AIM OF THE TASK:
Copy each line of the data below, character for character.

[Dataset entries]
——————

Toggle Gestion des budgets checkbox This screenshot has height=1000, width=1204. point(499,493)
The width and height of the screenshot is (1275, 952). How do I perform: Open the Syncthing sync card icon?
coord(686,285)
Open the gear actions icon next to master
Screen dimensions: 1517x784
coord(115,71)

——————

FINISHED TASK:
Toggle Gestion des budgets checkbox This screenshot has height=1000, width=1204. point(499,493)
The width and height of the screenshot is (1275, 952). How do I perform: Open the Syncthing sync card icon?
coord(686,285)
Open the gear actions icon next to master
Screen dimensions: 1517x784
coord(115,71)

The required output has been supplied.